Aquino, who had been battling cancer, was 76.
"Cory" Aquino, catapulted into politics by the assassination of her husband, Benigno Aquino, successfully challenged longtime President Ferdinand Marcos and was inaugurated in February 1987 to a six-year term.
Aquino's rise to power began with the 1983 assassination of her husband, which sparked unprecedented protests against Marcos and assaults on the institutions of "constitutional authoritarianism" he had built after declaring martial law in 1972.
A civilian inquiry into the shooting of Benigno Aquino found the military, including Marcos' trusted Armed Forces Chief of Staff Gen. Fabian Ver, carried it out. A special court later cleared Ver.
Corazon Aquino and her followers insisted Marcos engineered the assassination, as well as the acquittal of those accused of it. Marcos hotly denied the accusations but could not dispel them.
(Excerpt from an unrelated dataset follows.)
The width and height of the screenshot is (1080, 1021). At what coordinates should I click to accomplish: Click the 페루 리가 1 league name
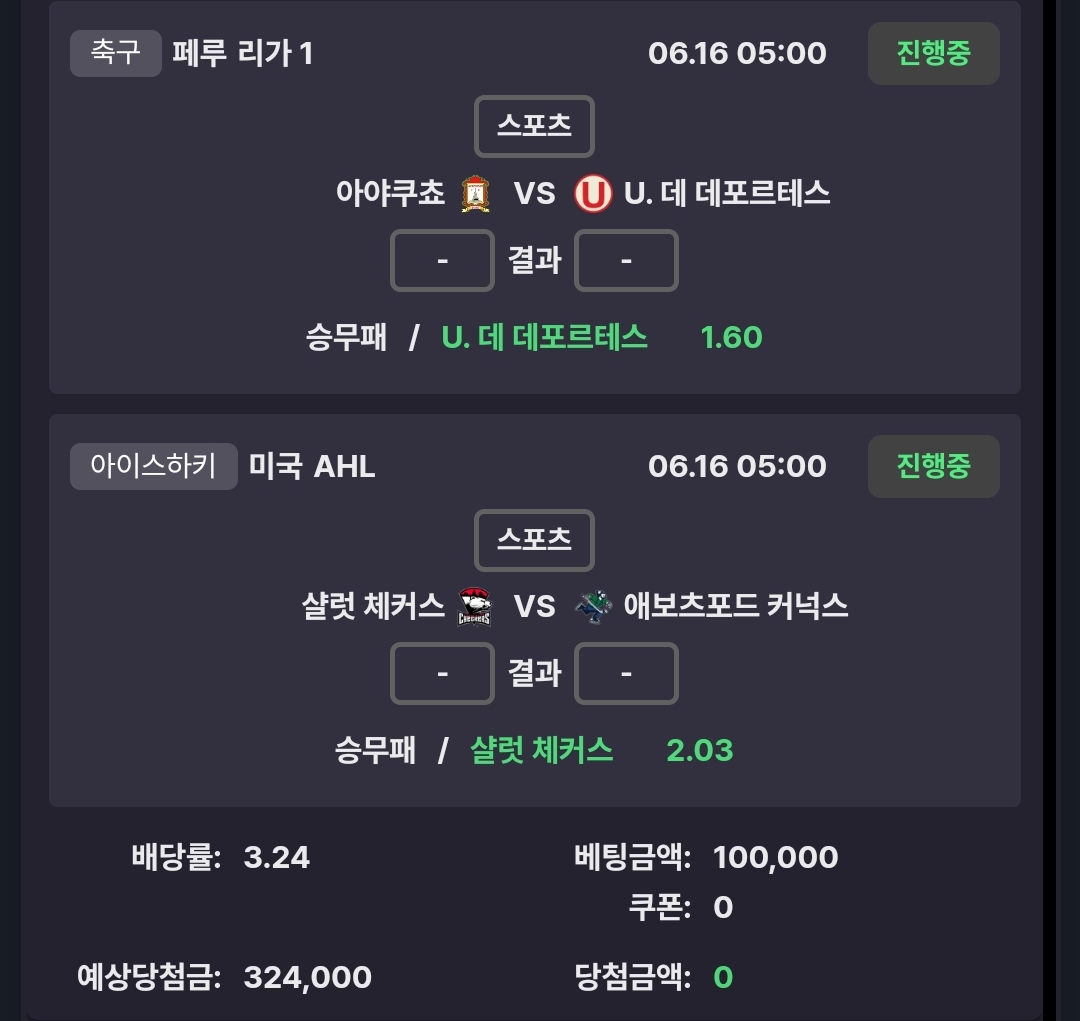click(243, 53)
Under growing U.S. pressure to revitalize the democratic processes, Marcos yielded to a demand for a snap election. He did not know his opponent would be Cory Aquino.
Marcos claimed a landslide victory in nationwide balloting Feb. 7, 1986, but Aquino supporters' claims of electoral fraud were supported by independent observers.
A year later, the day Cory Aquino took the presidential oath of office, Washington announced U.S. recognition of her government. She inherited wrenching problems from the Marcos era, including widespread poverty, a $26 billion foreign debt and a continuing communist insurgency.
She freed political prisoners and opened the presidential palace so the public could view the excesses of Marcos and his once-powerful wife, Imelda.
"I am just one of the thousands and millions of victims of the Marcos dictatorship," she said. "And I know very well that I am not the victim who has suffered the most."
The daughter of a sugar plantation owner, Corazon Cojuangco was raised with a private Catholic education and attended high schools in New York and Philadelphia, then the College of Mount Saint Vincent in New York.
The deeply religious Aquino said it was not the assassination of her husband but his nearly eight years of incarceration that had the greatest influence on her -- what she described as her "awakening."
"When all seemed hopeless, I learned I could only turn to God," she said. "Through all the crisis in my life, I really believed God would show me the way."
When she left office in 1992, the Philippines had its first peaceful transition of power in a quarter century.
Cory Aquino remained active in politics, joining the opposition to President Joseph Estrada and first supporting, then opposing the current president, Gloria Macapagal Arroyo.